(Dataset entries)
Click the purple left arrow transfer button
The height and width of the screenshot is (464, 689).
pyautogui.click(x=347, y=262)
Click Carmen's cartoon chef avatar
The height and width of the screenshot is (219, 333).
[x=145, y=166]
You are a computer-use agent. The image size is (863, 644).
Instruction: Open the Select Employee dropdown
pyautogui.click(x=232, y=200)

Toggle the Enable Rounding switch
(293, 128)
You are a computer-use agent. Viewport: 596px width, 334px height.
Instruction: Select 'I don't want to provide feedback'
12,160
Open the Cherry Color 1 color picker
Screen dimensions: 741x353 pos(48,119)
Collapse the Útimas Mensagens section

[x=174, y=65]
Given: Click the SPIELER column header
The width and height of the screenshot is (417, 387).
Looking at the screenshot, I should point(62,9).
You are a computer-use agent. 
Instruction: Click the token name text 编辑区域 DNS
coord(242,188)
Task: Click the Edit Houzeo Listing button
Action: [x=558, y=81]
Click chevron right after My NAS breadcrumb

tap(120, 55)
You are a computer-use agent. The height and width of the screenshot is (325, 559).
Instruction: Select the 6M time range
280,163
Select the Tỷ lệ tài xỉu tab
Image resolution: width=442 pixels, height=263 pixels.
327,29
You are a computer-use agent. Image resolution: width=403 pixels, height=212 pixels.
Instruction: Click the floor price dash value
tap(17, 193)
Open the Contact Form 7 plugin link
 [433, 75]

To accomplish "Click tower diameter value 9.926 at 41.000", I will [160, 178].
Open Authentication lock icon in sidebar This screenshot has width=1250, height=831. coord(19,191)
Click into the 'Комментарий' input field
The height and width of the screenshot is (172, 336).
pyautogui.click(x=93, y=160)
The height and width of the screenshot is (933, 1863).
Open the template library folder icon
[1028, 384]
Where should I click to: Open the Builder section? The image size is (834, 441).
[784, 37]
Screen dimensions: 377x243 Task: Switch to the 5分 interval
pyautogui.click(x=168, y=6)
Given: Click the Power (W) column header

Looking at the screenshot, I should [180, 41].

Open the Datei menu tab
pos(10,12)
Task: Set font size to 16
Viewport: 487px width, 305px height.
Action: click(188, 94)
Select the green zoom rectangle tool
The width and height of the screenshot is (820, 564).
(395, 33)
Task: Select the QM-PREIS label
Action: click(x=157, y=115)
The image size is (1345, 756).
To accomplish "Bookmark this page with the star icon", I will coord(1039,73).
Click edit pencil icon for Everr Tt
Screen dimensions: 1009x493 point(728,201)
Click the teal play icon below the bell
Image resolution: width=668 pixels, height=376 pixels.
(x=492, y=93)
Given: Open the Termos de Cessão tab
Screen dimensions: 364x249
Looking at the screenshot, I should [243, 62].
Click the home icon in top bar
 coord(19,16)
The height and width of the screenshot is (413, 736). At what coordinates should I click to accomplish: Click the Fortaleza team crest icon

**Work required**:
Give the number of lines that hold the word "agent" in these records, with nothing added.

**Result of this task**:
5